Death
by T.C. Muirin
Summary: He was gone. The last shards of his shattered soul had fled with her. Oneshot.


Never had I seen such destruction. I have played witness to the brutal torture carried out in the prisons back in Persia and have, indeed, experienced said torture myself, but _never…_

It was as if his house had imploded upon itself. Chairs were scattered upon the floor, lethal-looking slivers of wood jutting out from the legs that had been snapped in half. His fine loveseats had been shredded, bits of stuffing seeping out sheepishly from between tattered burgundy upholstery. Beneath a graveyard of empty and broken wine bottles, the carpets were littered with ominous red stains. The same red liquid had dried to a brown upon the walls, and ran down the stone in serpentine lines. Everywhere I looked, there was devastation. There was no beauty. This place was a wasteland. Everything was gone. Smashed. Shattered. Annihilated. Ruined. Gnarled. Broken, broken, broken!

I very nearly wept when I tripped over something large and gold, the dim candlelight dancing on its poor surface. Upon closer examination, I realized that it was a pipe torn from his magnificent organ, now left to whither in shame upon the floor. It was smeared with bloody fingerprints that seemed to run across the surface in furious, frantic strokes. And in that instant, I heard the howls of pain that must ripped from his throat as he tore at the metal in demonic rage.

His compositions lay in curled ashes in the hearth. Such godlike music, such ethereal splendor gone! I saw amongst the charred rubble his _Don Juan_, his magnum opus. The title page stood out among the wreckage of sheet music, the lone survivor of a battle to the death between master and muse.

It was wretched to know that such genius had unceremoniously burned into oblivion, and all because of her_._

I found him several minutes later, and bile rose in my throat.

His face, that horrible, hideous monstrosity, looked more corpse-like than ever. Its sunken yellow eyes had lost their cunning gleam and now stared right through me, looking at everything and seeing nothing. His body was lying upon the filthy, rancid floor as if haphazardly tossed there. The incredible _thinness _of that body both revolted and astounded me. The chalky white pallor of his waxy skin was stretched over his jutting bones like a canvas ready to tear at any second. One skeletal hand lay open in front of him, his palm facing the ceiling and his extraordinarily long fingers curled above it, like the legs of a dead spider.

I covered my mouth to guard against the stench and drew closer, not daring to believe what seemed to be the raw truth.

"Erik?" Though I had spoken in the faintest hint of a whisper, my voice sounded like the roar of distant thunder as it cut through the heavy silence.

He did not move.

"Erik?" I said again, a bit louder this time.

Nothing.

I noticed that his mouth was open slightly.
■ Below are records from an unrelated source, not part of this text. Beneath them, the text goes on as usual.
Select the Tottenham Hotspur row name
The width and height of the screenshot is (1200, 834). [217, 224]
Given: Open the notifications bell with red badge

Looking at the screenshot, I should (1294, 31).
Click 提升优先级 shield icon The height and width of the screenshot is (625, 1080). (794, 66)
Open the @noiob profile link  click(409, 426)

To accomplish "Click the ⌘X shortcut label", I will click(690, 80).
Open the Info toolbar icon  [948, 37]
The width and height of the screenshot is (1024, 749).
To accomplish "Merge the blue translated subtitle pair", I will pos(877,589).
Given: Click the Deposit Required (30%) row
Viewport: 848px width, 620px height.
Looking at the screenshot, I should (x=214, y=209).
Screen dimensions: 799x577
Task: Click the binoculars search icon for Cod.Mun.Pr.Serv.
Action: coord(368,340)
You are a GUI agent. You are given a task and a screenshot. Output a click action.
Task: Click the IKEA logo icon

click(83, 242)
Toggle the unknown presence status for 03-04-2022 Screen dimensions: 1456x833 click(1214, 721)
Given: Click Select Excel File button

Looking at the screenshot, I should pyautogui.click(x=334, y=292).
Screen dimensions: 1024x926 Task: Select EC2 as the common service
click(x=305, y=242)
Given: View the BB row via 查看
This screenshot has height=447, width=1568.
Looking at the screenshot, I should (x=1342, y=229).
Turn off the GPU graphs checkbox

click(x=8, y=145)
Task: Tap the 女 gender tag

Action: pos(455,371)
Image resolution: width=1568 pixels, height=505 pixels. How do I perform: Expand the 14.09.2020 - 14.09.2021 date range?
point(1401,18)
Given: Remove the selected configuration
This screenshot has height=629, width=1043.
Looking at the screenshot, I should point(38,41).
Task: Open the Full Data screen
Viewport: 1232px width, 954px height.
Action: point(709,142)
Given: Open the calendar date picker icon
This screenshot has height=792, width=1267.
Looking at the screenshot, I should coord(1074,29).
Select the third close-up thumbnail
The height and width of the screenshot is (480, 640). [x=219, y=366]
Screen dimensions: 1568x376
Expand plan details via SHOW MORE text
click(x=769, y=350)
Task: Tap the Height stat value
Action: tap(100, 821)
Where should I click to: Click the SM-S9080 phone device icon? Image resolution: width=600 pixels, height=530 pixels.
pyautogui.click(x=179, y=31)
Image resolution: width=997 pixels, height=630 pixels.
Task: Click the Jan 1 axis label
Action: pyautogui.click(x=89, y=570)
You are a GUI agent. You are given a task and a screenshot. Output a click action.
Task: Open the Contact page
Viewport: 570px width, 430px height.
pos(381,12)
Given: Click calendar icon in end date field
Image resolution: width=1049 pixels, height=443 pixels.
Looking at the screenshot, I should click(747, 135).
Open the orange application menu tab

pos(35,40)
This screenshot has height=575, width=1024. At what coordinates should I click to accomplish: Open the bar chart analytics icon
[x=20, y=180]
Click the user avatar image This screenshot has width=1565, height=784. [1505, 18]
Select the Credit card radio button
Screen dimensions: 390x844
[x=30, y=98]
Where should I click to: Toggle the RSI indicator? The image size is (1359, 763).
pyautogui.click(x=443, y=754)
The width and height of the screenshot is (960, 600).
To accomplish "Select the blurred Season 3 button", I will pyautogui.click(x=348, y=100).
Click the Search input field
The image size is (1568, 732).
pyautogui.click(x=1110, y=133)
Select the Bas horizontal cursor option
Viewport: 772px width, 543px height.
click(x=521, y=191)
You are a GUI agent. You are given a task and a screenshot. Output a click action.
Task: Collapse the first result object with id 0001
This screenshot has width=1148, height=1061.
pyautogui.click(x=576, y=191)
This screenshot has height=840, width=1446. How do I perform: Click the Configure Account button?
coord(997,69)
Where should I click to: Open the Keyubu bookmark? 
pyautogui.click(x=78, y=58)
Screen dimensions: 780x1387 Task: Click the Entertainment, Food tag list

That thin, scarred mouth which had once emitted such heavenly song—and such hellish fury—was now powerless.

With a heavy heart, I knelt and began to recite a prayer for the dead. My Farsi language, usually so comforting, rang out like the dismal toll of a bell. I said the words, yet I did not hear them. Speech was searing. The meaning of my requiem was lost. All I could think was, "why?"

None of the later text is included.